_Task brief_
Among the entries below, one stretch runs from the line that contains "Show more DevTools tabs chevron" through the line that contains "The height and width of the screenshot is (731, 1126).". Repeat that stretch exactly, ends included, and only that.

□ □ □ □ □

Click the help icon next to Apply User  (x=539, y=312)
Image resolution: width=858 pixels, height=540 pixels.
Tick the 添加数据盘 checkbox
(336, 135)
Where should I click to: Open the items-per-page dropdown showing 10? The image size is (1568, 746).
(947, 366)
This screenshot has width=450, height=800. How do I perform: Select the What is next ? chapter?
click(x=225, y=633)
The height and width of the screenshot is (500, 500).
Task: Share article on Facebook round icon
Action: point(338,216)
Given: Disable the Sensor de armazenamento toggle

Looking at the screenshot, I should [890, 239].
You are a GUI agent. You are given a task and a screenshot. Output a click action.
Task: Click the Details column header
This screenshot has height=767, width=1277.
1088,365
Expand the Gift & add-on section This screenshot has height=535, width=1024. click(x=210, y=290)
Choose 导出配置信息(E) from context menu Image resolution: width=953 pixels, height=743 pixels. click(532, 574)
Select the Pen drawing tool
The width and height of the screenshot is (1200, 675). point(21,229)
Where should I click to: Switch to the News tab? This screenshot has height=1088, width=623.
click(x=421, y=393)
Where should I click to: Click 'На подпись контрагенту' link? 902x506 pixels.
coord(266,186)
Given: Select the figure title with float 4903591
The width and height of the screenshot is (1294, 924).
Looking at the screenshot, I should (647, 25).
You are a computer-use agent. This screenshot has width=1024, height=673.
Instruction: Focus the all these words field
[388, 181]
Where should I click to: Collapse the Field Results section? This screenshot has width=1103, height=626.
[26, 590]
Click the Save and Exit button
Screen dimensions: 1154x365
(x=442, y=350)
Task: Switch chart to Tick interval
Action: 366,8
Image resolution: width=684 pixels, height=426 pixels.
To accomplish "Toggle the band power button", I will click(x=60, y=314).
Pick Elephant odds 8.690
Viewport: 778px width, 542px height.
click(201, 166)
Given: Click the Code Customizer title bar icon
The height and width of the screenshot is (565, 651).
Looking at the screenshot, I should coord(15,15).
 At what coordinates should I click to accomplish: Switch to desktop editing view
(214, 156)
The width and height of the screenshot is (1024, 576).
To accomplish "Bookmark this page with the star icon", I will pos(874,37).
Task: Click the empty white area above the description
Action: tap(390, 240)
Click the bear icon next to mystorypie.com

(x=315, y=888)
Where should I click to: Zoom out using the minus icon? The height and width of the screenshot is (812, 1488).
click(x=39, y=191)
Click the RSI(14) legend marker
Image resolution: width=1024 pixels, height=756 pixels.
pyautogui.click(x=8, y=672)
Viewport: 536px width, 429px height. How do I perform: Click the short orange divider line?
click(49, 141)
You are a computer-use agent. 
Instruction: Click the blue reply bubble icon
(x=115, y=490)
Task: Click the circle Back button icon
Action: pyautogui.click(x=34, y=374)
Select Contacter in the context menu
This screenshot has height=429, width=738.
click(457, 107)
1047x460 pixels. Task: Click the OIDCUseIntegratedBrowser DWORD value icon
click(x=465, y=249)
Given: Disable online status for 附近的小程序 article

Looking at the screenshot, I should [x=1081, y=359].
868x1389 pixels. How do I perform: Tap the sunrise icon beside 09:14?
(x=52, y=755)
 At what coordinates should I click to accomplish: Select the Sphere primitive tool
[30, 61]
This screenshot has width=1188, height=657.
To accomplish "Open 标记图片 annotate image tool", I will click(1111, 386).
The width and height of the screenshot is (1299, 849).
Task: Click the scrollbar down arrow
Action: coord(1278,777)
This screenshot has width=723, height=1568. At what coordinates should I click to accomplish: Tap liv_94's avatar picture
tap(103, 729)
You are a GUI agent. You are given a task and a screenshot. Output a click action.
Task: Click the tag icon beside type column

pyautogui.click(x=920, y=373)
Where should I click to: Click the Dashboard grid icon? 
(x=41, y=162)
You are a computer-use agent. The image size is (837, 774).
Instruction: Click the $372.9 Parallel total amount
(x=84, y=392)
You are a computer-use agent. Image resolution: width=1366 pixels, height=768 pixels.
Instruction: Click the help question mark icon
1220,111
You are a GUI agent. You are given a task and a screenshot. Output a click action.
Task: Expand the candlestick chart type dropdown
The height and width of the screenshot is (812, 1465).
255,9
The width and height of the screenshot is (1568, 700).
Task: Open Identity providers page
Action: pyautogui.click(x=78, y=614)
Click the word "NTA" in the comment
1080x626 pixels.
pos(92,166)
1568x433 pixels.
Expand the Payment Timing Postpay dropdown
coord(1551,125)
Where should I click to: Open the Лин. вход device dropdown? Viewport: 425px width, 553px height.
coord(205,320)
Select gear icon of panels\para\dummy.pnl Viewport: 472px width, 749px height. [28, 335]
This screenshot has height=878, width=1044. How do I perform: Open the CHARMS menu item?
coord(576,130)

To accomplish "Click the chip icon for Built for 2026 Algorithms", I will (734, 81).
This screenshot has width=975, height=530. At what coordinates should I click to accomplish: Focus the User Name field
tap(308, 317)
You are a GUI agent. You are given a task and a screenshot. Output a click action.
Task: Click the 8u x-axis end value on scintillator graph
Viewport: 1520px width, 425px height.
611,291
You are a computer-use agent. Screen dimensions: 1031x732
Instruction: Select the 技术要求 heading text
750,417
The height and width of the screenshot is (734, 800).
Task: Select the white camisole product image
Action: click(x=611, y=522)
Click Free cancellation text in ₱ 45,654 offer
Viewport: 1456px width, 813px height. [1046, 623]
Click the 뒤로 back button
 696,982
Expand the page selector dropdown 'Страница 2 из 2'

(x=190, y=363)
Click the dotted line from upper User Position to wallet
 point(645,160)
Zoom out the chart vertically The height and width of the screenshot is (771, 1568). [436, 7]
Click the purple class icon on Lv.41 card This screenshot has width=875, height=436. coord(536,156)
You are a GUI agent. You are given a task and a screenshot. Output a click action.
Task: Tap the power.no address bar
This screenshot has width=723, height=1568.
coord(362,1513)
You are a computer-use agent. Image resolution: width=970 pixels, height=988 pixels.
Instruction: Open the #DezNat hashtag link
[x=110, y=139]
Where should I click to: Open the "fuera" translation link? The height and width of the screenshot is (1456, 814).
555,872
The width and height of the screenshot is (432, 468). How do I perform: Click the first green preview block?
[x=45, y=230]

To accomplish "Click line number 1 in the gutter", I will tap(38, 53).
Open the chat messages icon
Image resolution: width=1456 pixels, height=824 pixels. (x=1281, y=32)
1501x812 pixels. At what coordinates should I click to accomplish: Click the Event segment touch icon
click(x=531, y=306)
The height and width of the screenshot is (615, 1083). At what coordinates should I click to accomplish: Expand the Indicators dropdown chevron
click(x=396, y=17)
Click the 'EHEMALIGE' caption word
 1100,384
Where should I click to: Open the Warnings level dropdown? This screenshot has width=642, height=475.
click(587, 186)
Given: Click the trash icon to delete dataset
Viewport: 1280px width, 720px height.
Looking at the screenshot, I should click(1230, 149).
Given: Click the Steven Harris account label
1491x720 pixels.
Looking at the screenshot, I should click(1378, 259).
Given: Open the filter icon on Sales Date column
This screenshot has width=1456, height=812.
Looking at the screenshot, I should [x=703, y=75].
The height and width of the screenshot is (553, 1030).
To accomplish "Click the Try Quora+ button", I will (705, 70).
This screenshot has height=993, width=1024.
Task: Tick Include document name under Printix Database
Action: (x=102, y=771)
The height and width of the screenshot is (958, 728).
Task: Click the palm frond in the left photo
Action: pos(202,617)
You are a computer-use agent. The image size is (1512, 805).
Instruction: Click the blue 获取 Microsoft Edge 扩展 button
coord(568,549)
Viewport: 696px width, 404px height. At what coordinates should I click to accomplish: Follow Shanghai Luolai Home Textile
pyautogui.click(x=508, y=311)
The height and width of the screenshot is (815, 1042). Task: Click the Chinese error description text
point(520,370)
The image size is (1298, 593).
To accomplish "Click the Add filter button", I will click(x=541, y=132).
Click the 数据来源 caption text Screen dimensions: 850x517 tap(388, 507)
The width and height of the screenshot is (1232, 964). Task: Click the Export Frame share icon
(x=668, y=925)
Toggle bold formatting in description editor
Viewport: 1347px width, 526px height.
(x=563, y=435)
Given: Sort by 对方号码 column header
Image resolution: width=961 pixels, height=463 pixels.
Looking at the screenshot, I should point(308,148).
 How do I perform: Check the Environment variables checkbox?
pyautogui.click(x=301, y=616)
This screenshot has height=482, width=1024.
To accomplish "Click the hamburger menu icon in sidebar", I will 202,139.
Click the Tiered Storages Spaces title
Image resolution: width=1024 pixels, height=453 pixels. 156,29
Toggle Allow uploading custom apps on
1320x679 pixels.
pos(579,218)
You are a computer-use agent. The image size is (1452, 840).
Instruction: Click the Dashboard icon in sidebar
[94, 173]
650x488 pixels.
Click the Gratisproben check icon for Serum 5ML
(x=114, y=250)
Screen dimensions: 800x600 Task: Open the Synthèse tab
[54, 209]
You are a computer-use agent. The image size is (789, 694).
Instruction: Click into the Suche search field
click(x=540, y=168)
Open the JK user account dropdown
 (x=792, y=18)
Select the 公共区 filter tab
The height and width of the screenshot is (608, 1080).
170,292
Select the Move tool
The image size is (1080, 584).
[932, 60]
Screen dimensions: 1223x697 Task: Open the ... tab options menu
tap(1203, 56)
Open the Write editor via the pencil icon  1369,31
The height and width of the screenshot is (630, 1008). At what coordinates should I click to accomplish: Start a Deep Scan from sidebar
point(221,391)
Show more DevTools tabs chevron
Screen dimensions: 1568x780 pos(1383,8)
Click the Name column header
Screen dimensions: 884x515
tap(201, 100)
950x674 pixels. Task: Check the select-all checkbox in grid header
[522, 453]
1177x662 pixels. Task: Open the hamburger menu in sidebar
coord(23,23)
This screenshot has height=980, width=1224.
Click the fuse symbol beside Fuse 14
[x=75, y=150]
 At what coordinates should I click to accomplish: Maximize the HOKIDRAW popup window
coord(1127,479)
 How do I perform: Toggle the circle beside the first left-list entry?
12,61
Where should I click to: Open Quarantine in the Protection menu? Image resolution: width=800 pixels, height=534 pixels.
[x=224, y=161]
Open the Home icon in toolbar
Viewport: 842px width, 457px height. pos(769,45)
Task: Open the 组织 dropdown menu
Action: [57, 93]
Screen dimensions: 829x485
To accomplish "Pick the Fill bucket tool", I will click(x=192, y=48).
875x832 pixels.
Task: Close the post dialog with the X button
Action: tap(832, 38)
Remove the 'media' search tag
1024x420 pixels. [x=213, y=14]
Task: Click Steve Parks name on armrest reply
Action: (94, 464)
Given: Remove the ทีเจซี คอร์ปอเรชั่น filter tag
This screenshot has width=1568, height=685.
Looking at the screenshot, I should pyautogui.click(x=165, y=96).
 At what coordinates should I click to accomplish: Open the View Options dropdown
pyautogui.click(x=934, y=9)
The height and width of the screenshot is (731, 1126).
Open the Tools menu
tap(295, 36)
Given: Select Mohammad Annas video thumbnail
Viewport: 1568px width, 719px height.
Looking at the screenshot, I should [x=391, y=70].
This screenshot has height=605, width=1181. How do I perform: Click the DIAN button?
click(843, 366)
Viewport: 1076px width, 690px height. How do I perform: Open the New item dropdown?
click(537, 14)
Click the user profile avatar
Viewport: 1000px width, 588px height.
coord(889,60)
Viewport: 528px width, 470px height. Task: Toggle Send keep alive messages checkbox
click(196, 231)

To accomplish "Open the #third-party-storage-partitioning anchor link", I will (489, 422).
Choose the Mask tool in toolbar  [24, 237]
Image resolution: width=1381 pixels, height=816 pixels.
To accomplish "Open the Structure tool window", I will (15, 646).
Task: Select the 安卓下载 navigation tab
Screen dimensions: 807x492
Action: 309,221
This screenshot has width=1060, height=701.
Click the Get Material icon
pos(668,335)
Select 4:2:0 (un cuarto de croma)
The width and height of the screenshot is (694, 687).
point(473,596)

□ □ □ □ □

_Your response_
Show more DevTools tabs chevron
Screen dimensions: 1568x780 pos(1383,8)
Click the Name column header
Screen dimensions: 884x515
tap(201, 100)
950x674 pixels. Task: Check the select-all checkbox in grid header
[522, 453]
1177x662 pixels. Task: Open the hamburger menu in sidebar
coord(23,23)
This screenshot has height=980, width=1224.
Click the fuse symbol beside Fuse 14
[x=75, y=150]
 At what coordinates should I click to accomplish: Maximize the HOKIDRAW popup window
coord(1127,479)
 How do I perform: Toggle the circle beside the first left-list entry?
12,61
Where should I click to: Open Quarantine in the Protection menu? Image resolution: width=800 pixels, height=534 pixels.
[x=224, y=161]
Open the Home icon in toolbar
Viewport: 842px width, 457px height. pos(769,45)
Task: Open the 组织 dropdown menu
Action: [57, 93]
Screen dimensions: 829x485
To accomplish "Pick the Fill bucket tool", I will click(x=192, y=48).
875x832 pixels.
Task: Close the post dialog with the X button
Action: tap(832, 38)
Remove the 'media' search tag
1024x420 pixels. [x=213, y=14]
Task: Click Steve Parks name on armrest reply
Action: (94, 464)
Given: Remove the ทีเจซี คอร์ปอเรชั่น filter tag
This screenshot has width=1568, height=685.
Looking at the screenshot, I should pyautogui.click(x=165, y=96).
 At what coordinates should I click to accomplish: Open the View Options dropdown
pyautogui.click(x=934, y=9)
The height and width of the screenshot is (731, 1126).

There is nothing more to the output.